** EXERCISE REQUIREMENTS **
Please reproduce the listing below, replacing every "click action" with "tap action" and changing nothing else. Omit the pictures.

[begin INPUT MATERIAL]

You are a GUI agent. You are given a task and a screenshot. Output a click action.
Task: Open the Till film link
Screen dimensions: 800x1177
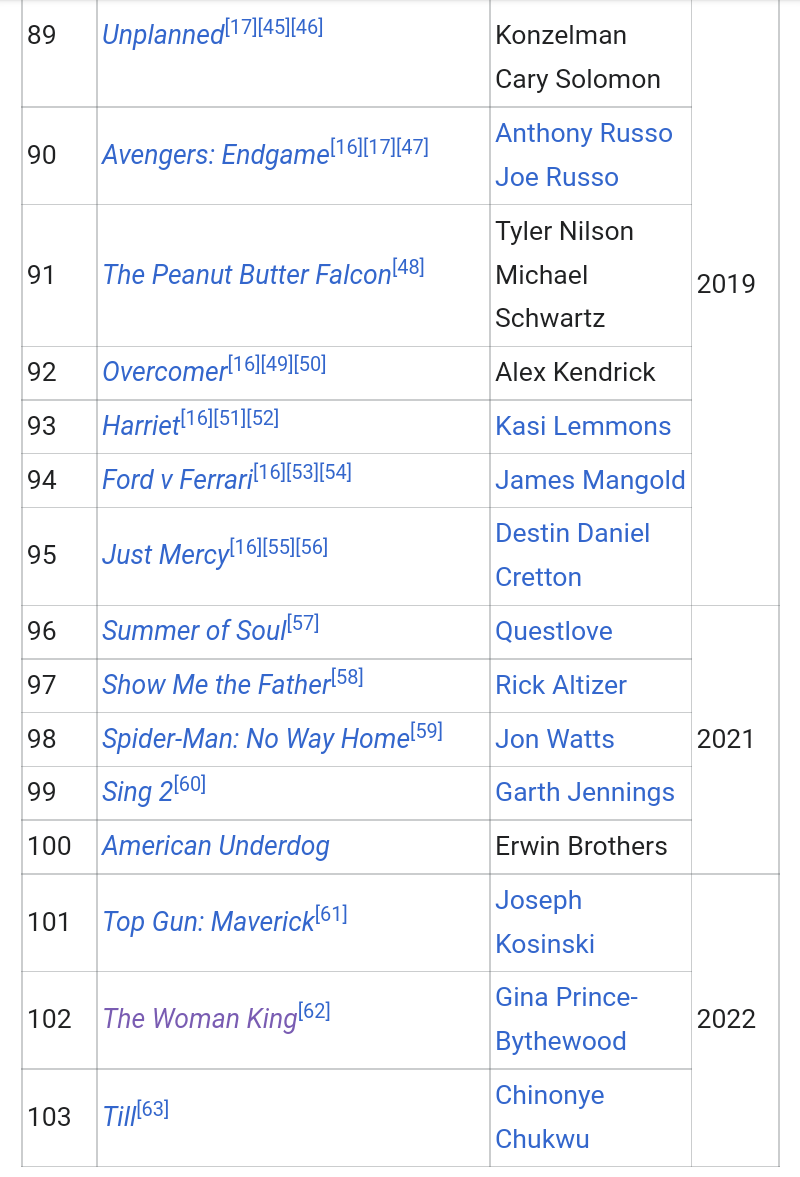pos(118,1117)
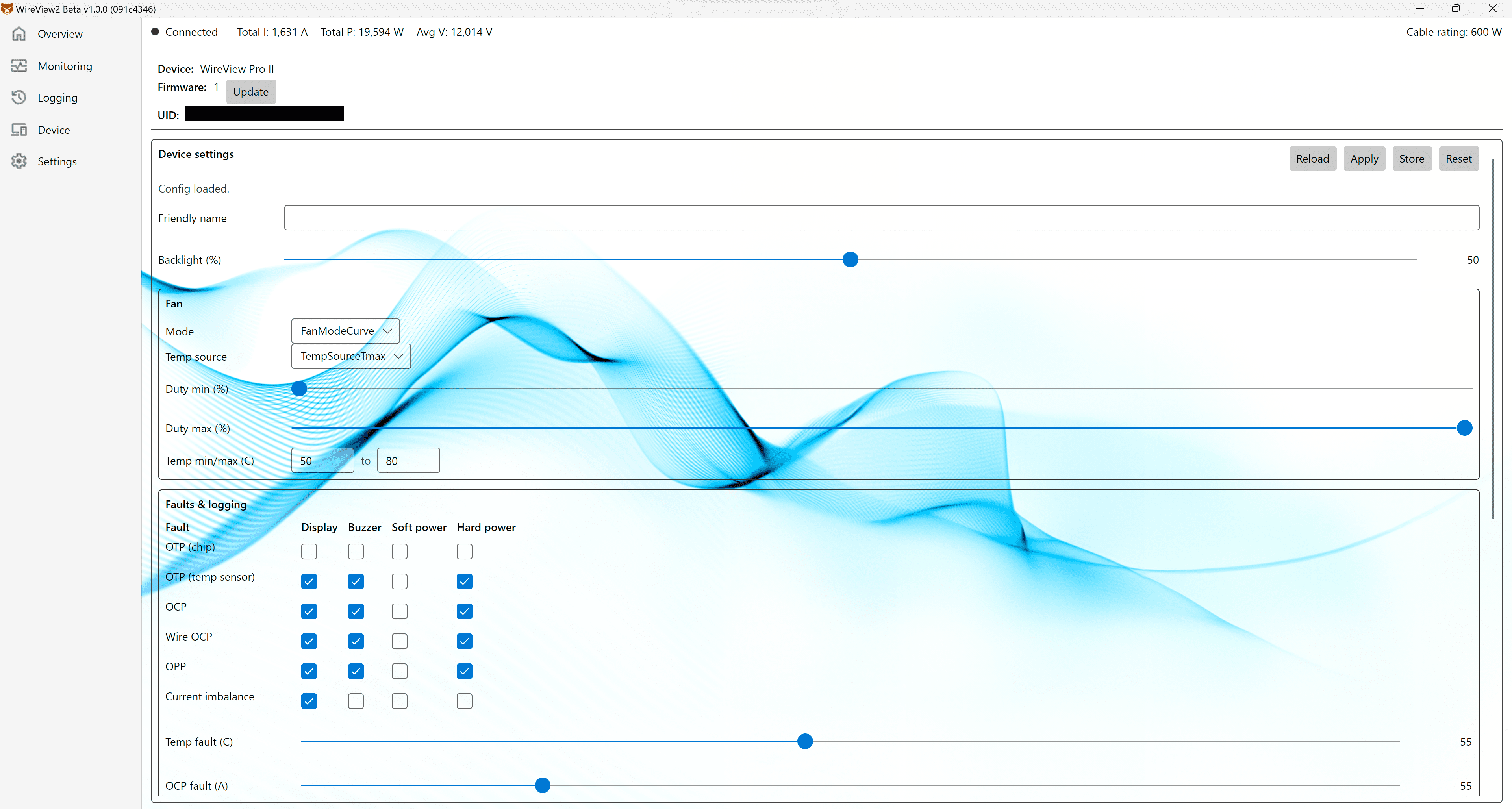Screen dimensions: 1512x809
Task: Click the Overview home icon
Action: 19,34
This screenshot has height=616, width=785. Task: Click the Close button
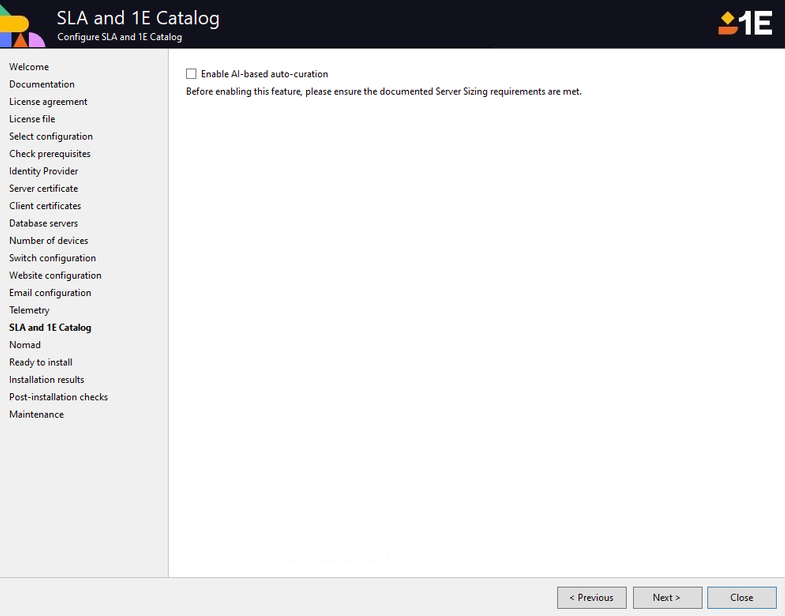[x=741, y=598]
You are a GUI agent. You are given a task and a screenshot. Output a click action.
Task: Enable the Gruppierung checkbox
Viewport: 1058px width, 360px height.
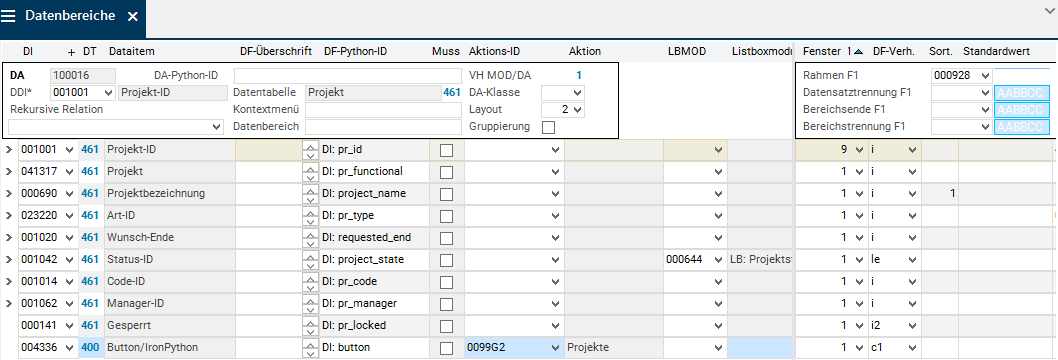549,127
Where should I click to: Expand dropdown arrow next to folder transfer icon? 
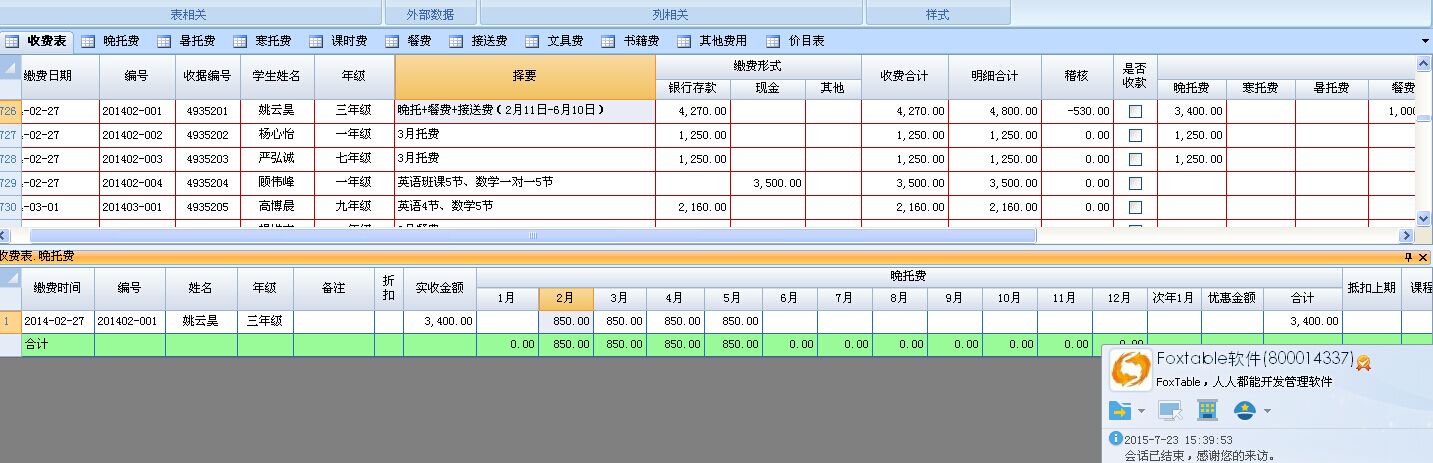pyautogui.click(x=1141, y=411)
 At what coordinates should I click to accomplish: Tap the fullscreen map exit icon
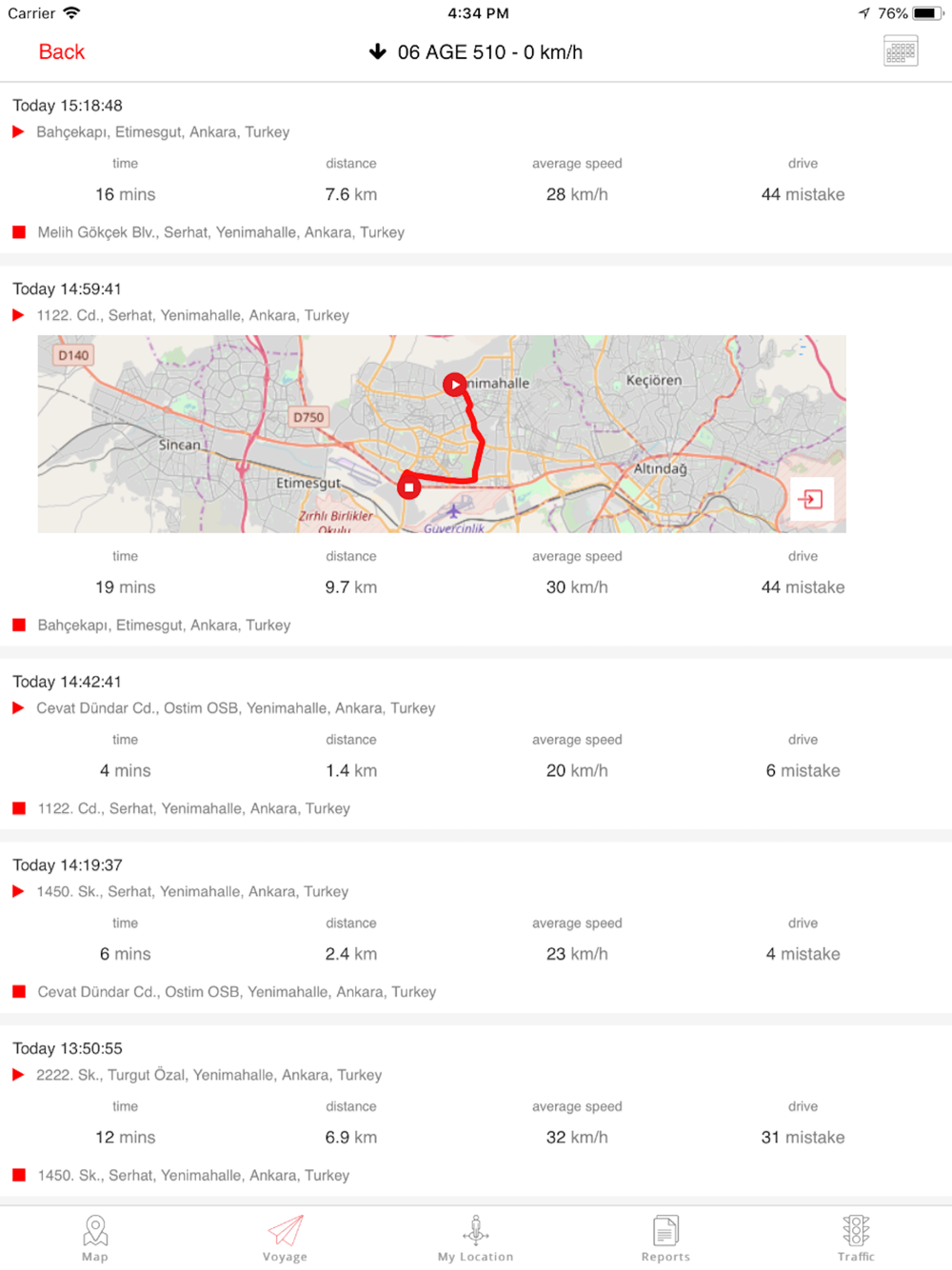811,499
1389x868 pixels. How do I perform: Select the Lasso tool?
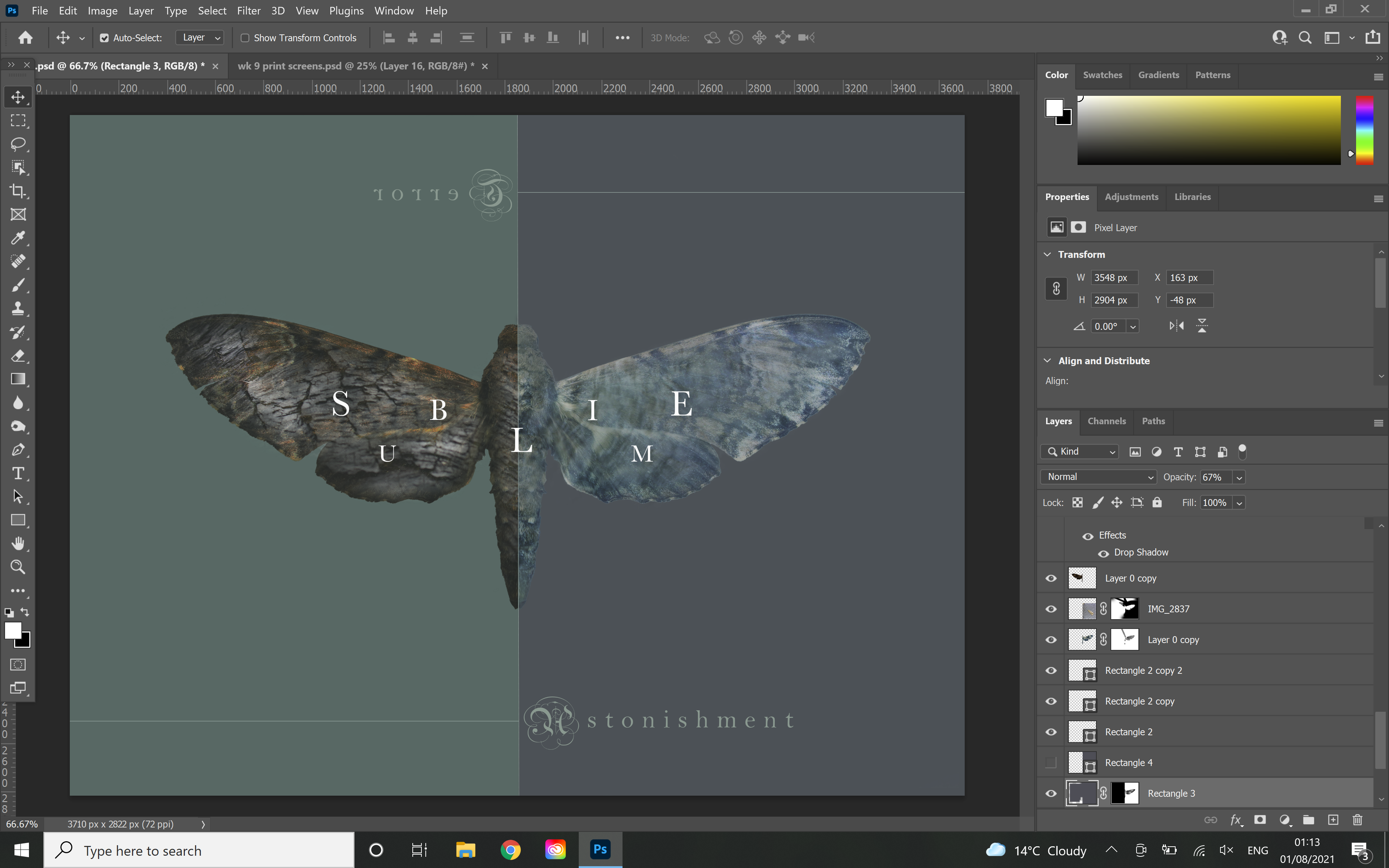(18, 144)
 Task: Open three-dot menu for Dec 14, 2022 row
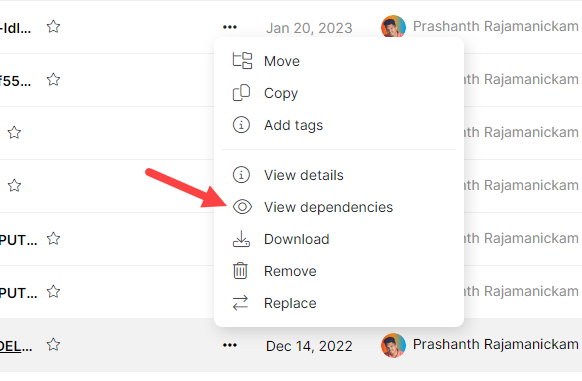(230, 345)
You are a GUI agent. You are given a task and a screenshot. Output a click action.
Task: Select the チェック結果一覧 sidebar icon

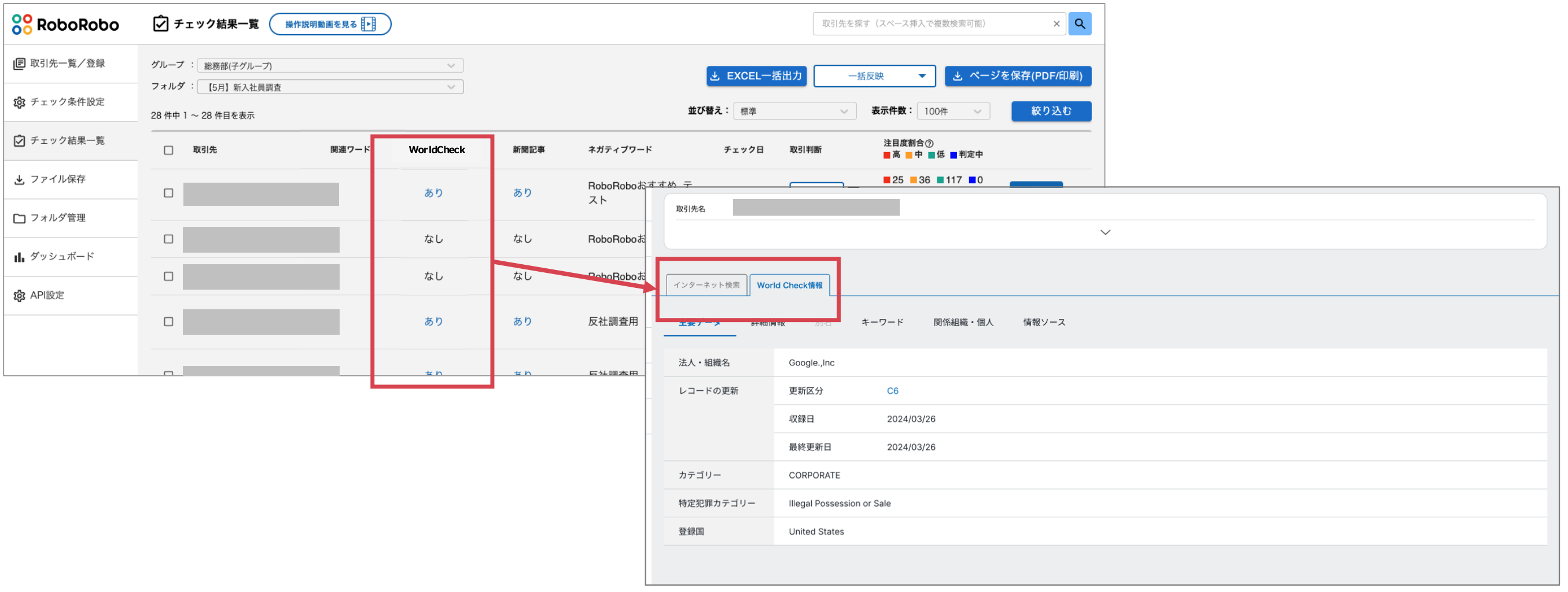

[end INPUT MATERIAL]

** ANSWER IN FULL **
You are a GUI agent. You are given a task and a screenshot. Output a tap action.
Task: Open the Till film link
Screen dimensions: 800x1177
pos(118,1117)
Screen dimensions: 1512x809
Task: Click the Overview home icon
Action: 19,34
This screenshot has height=616, width=785. Task: Click the Close button
[x=741, y=598]
You are a GUI agent. You are given a task and a screenshot. Output a tap action.
Task: Enable the Gruppierung checkbox
Viewport: 1058px width, 360px height.
549,127
Where should I click to: Expand dropdown arrow next to folder transfer icon? 
pyautogui.click(x=1141, y=411)
 At what coordinates should I click to accomplish: Tap the fullscreen map exit icon
811,499
1389x868 pixels. How do I perform: Select the Lasso tool?
(18, 144)
 Task: Open three-dot menu for Dec 14, 2022 row
(230, 345)
You are a GUI agent. You are given a task and a screenshot. Output a tap action.
Task: Select the チェック結果一覧 sidebar icon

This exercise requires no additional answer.